#### Your objective
Pick out each line in the records that contains the word "Where", matching upper and lower case exactly, and copy those lines out.

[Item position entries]
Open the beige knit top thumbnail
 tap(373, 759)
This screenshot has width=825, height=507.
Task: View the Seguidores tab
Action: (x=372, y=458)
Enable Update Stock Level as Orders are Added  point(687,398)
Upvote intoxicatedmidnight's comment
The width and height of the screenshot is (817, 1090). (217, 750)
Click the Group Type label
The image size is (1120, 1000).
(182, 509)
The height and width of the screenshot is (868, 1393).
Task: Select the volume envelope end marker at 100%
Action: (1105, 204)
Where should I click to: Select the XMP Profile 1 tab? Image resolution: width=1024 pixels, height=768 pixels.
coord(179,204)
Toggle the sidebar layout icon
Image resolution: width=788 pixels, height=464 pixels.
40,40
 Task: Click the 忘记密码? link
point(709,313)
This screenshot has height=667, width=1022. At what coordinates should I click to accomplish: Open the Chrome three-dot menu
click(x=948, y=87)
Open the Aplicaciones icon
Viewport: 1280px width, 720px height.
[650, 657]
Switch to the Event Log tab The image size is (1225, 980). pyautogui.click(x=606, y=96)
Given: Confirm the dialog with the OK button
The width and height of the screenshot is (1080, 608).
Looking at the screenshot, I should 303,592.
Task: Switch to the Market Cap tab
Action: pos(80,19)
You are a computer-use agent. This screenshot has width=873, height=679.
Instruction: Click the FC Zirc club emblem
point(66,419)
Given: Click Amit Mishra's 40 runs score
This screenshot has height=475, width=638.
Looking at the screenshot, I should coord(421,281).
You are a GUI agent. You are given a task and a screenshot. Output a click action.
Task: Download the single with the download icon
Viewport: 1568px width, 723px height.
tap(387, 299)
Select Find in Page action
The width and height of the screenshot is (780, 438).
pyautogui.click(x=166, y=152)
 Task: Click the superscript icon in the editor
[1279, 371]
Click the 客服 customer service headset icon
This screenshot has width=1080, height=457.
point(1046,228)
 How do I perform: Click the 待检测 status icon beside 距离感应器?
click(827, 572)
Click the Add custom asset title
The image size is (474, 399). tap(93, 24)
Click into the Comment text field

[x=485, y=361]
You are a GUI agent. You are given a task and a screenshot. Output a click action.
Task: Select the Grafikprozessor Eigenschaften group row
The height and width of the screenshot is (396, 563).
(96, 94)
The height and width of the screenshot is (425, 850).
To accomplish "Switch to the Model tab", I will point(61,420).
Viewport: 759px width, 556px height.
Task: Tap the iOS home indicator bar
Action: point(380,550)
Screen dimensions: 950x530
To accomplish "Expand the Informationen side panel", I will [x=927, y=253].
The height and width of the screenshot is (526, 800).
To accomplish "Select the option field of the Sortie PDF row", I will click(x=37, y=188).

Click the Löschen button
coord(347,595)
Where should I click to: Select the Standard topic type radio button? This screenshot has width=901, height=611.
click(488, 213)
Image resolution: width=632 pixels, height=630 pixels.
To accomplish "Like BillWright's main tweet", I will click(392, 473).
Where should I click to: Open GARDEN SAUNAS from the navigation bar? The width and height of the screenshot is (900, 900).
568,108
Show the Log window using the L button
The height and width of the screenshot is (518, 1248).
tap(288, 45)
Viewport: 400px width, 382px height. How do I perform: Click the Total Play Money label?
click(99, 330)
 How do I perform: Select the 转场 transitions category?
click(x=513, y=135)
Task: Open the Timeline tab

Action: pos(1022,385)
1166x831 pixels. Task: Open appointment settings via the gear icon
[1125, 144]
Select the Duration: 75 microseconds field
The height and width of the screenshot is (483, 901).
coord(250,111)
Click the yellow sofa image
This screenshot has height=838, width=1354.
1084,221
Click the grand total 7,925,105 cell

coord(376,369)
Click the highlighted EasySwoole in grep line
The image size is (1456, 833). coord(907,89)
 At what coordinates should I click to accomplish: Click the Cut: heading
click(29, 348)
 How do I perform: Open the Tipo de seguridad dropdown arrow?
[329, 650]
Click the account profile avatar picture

#### Reply
Where should I click to: Select the XMP Profile 1 tab? Image resolution: width=1024 pixels, height=768 pixels.
Where should I click to: Select the Standard topic type radio button? This screenshot has width=901, height=611.
Where should I click to: Open GARDEN SAUNAS from the navigation bar? The width and height of the screenshot is (900, 900).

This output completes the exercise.